# [Source text]

###

Saturday, September 18, 2021

Column: Blame Ronald McDonald

Three supervisors in the county of Santa Clara have decided that food choices are too important to be left up to parents. Because average, adult citizens simply cannot see the insidious link between junk food, obesity and toys, a small group of enlightened supervisors have decided to protect and educate us by mandating the removal of toys from fast food meals.

Who would have thought the small hunks of plastic included in McDonald’s Happy Meals were indeed causing the American obesity epidemic? Who would have known that the simple joy brought to children through the inclusion of Lego Batman and Chops the Lamb were actually ignominious ploys by McDonald’s to bring obesity and heart disease to all the world’s children? They would have succeeded too if it wasn’t for that meddlesome Santa Clara County Board of Supervisors.

###

# [Supplied material]
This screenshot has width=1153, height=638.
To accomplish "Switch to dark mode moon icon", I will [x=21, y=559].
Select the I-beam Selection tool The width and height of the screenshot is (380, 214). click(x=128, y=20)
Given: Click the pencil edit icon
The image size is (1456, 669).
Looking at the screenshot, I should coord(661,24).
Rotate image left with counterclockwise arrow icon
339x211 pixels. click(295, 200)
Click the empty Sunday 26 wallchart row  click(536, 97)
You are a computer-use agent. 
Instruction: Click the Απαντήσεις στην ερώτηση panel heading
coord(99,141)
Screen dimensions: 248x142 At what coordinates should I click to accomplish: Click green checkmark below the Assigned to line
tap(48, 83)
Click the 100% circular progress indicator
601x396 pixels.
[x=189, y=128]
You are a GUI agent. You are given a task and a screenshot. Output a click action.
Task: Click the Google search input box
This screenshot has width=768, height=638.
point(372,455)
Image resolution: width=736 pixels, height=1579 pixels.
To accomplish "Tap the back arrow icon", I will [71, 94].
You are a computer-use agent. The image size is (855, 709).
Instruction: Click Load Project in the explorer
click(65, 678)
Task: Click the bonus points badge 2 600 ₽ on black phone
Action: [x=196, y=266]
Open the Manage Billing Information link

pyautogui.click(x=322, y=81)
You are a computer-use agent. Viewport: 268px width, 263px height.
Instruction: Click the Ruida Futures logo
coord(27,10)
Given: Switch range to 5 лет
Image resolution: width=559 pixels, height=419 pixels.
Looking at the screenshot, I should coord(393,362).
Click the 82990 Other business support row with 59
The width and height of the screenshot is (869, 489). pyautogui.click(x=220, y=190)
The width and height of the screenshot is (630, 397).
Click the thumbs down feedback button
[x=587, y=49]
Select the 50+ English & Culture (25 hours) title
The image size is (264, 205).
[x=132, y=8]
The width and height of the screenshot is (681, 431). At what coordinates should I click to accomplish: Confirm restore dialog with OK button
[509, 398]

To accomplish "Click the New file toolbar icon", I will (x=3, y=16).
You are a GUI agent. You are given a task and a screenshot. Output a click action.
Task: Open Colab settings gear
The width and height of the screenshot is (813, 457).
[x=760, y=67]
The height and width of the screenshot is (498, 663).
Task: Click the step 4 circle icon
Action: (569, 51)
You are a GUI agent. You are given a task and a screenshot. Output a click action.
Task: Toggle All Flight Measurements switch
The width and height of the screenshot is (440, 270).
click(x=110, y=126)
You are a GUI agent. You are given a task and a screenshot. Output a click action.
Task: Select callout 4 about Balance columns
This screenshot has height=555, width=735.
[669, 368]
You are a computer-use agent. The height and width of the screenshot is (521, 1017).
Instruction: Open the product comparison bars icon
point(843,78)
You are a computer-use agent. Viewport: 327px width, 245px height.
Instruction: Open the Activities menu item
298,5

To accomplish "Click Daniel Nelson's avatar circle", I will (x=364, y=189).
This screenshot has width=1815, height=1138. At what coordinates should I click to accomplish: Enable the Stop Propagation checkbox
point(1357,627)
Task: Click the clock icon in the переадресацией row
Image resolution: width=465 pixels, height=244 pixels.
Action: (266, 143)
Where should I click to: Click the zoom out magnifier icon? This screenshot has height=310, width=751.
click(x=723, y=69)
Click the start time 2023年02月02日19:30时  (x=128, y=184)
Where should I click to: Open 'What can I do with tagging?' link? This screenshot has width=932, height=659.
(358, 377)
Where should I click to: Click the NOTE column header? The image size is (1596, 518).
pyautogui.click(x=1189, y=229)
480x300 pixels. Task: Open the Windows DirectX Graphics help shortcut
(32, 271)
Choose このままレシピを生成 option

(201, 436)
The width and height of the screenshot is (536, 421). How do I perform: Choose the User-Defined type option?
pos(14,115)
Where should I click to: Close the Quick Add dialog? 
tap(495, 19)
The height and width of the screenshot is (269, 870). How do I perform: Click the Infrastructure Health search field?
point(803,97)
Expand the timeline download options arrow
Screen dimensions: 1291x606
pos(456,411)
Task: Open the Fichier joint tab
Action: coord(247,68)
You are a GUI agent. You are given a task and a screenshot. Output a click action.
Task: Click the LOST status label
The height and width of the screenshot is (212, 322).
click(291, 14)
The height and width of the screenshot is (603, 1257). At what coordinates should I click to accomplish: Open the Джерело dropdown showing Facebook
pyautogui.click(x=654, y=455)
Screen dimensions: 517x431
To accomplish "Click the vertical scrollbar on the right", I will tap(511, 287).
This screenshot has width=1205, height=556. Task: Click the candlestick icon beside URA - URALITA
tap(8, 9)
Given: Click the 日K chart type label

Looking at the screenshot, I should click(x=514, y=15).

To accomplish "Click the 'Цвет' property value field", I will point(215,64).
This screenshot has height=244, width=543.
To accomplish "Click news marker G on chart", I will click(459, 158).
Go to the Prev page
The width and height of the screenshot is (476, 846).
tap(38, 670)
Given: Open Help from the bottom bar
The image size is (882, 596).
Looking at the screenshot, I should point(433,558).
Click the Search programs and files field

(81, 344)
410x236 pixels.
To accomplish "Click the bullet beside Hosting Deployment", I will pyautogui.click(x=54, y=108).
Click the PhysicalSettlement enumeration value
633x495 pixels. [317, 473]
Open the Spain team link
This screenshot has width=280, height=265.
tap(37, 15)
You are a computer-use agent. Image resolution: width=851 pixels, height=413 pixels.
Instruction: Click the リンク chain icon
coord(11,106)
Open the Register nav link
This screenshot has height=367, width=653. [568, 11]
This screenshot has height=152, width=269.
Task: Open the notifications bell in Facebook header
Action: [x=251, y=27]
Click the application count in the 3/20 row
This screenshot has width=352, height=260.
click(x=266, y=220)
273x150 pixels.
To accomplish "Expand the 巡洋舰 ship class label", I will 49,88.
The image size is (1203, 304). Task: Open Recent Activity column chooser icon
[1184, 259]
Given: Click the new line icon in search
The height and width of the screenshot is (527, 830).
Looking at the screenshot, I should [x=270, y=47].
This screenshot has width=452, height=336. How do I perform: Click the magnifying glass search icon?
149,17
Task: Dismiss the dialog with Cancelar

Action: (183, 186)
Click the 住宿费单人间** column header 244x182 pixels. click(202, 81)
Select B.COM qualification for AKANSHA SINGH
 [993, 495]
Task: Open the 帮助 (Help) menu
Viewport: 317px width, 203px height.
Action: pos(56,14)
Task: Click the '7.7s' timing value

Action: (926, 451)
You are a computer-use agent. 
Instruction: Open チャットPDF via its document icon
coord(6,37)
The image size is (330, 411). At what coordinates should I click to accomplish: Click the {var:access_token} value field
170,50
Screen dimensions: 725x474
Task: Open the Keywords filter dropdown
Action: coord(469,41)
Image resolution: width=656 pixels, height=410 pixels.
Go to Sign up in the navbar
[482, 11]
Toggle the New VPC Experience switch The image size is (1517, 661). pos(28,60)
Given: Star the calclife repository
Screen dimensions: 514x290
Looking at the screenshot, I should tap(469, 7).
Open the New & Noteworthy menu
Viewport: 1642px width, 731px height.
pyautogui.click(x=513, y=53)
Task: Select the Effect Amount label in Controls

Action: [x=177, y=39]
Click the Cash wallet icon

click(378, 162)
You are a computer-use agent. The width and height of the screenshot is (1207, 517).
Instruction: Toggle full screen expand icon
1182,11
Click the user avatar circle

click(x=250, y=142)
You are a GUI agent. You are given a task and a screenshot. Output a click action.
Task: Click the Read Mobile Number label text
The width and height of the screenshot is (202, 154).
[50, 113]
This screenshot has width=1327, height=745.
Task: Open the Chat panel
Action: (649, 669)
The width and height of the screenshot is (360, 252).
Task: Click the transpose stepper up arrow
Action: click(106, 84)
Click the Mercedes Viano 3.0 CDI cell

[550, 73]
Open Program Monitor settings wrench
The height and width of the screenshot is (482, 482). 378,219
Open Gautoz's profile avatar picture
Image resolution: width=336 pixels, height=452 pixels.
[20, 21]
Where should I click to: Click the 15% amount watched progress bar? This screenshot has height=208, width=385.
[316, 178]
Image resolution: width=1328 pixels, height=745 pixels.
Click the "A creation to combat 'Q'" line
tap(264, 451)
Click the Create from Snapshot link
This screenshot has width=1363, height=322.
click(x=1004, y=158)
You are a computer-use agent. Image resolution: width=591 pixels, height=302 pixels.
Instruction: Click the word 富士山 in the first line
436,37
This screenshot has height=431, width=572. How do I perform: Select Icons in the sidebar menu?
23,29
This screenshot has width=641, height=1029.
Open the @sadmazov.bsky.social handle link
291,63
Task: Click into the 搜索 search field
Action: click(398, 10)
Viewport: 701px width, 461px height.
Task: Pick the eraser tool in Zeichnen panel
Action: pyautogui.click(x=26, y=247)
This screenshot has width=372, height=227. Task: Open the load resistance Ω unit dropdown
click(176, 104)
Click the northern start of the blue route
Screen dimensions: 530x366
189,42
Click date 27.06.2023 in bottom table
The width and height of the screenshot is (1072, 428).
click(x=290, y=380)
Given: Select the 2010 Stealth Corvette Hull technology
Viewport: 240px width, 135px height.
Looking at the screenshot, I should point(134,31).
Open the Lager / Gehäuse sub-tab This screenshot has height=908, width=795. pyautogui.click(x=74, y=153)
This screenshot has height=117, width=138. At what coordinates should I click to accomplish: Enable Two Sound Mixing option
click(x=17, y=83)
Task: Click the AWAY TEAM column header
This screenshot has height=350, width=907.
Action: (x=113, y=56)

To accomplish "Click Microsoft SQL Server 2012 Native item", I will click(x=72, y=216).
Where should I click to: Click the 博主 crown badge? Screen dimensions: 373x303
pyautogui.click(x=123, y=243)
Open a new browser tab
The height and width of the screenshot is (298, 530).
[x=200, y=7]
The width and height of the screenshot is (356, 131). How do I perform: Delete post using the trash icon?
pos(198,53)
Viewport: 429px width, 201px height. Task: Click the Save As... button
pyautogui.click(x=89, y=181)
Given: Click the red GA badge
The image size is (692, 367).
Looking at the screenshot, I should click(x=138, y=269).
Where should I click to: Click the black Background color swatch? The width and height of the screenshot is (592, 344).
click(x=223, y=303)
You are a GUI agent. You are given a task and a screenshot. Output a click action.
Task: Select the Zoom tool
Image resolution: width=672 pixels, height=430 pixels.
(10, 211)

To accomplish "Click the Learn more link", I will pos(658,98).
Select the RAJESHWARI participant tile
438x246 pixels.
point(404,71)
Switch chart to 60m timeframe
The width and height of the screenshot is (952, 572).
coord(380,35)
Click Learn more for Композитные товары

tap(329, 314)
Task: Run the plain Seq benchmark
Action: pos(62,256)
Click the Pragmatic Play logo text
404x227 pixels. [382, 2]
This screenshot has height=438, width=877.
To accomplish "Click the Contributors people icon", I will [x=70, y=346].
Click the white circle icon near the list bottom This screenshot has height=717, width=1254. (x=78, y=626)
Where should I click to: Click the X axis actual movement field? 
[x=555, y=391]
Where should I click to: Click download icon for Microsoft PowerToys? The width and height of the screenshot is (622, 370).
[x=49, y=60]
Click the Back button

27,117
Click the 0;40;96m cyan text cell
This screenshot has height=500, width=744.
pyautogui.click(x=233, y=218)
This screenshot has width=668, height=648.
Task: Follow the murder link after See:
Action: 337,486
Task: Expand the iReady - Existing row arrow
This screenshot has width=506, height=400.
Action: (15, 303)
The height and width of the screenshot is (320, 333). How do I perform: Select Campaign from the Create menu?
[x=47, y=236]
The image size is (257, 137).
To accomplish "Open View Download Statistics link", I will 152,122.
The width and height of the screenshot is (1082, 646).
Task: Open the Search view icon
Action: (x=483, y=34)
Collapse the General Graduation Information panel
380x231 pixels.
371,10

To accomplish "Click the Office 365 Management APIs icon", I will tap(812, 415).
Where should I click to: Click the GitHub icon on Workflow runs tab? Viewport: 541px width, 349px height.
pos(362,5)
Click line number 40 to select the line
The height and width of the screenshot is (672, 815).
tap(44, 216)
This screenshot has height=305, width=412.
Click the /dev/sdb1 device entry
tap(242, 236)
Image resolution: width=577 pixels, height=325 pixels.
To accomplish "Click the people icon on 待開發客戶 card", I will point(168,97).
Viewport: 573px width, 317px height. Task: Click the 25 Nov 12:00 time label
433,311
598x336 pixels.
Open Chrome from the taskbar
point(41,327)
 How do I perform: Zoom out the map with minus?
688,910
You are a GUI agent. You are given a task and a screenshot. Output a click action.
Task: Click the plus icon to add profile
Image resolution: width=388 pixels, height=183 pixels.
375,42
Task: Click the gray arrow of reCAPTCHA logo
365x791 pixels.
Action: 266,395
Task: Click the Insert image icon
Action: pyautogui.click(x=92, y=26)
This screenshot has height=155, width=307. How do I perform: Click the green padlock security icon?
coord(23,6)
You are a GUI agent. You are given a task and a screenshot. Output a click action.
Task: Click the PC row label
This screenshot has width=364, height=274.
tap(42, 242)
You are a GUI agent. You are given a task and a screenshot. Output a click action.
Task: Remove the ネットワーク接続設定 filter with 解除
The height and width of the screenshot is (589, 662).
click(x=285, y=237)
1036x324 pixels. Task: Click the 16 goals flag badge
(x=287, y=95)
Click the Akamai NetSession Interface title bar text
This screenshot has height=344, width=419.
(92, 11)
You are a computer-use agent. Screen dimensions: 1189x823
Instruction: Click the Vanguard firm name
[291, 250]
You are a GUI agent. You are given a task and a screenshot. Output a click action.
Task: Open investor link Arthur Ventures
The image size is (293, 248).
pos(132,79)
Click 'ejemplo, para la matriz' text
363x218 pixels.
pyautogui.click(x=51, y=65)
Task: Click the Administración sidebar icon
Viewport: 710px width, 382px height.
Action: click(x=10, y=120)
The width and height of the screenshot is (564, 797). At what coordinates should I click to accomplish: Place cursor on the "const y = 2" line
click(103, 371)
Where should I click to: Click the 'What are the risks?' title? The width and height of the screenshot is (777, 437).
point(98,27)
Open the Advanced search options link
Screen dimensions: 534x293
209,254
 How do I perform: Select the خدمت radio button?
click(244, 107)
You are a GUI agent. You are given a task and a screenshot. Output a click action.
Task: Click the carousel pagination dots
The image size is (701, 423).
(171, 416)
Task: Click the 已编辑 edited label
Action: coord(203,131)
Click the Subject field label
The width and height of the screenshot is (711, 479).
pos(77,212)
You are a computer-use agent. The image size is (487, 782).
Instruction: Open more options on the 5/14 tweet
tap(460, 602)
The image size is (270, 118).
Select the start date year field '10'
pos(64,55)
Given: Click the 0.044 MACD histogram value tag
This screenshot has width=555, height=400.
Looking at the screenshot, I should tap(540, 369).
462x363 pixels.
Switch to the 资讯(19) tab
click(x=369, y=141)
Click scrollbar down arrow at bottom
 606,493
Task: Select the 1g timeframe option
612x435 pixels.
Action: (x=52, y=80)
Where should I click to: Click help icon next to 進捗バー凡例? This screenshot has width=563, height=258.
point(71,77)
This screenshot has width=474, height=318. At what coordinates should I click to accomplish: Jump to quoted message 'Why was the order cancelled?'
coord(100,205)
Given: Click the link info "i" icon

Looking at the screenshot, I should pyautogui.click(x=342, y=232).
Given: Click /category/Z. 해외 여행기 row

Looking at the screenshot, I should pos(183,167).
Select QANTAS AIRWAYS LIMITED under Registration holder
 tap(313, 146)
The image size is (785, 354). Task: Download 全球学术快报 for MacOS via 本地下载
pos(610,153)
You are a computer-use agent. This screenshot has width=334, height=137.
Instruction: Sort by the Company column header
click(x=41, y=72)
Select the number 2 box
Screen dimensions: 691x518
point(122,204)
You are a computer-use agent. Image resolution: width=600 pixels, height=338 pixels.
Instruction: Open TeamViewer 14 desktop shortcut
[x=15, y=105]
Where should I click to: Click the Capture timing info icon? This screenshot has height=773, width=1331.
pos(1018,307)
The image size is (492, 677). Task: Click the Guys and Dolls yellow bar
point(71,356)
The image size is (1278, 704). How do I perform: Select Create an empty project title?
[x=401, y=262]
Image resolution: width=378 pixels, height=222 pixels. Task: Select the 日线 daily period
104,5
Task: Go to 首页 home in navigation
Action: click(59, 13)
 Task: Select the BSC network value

###

# [Work task 1]
In the column about Santa Clara County's toy ban, what reason is given for the supervisors' decision to require that toys be removed from fast food meals? Answer in one to three sentences.
# [Work task 2]
Pick up the column on Santa Clara County's toy ban after its final sentence and keep writing it.
The listing comes from a separate source, unrelated to the column.

# [Expected answer 1]
The column says the supervisors believe food choices are too important to be left to parents. In their view, average adult citizens cannot see the link between junk food, obesity and toys, so the supervisors took it upon themselves to protect and educate the public.

# [Expected answer 2]
According to the supervisors, this mandate was intended to sweep the nation. This action could thereby end childhood obesity. It’s interesting that the epidemic doesn’t seem to be nearly as big a problem in places such as Japan, where McDonald’s and Happy Meals are quite plentiful. Perhaps there should be an investigation into the persuasive powers of Batman and Barbie as opposed to Pokemon and Hello Kitty.

The language of the new law does allow McDonald’s to place toys back in the meal if those meals meet certain nutritional requirements. The restaurants have 90 days to comply. So the toy ban is meant to be a sort of ultimatum to McDonald’s and similar businesses to clean up their menus before they are literally forced to remove one of the competitive advantages that has allowed McDonald’s to dominate the fast food market.

A serious question that should be asked is that in light of the obvious connection between eating fast food and higher rates of obesity, why stop at simply severing the link between the behavior and the result? It would be more expedient to simply ban fast food altogether. They won’t do this because such an aggressive use of governmental power would cause a major pushback.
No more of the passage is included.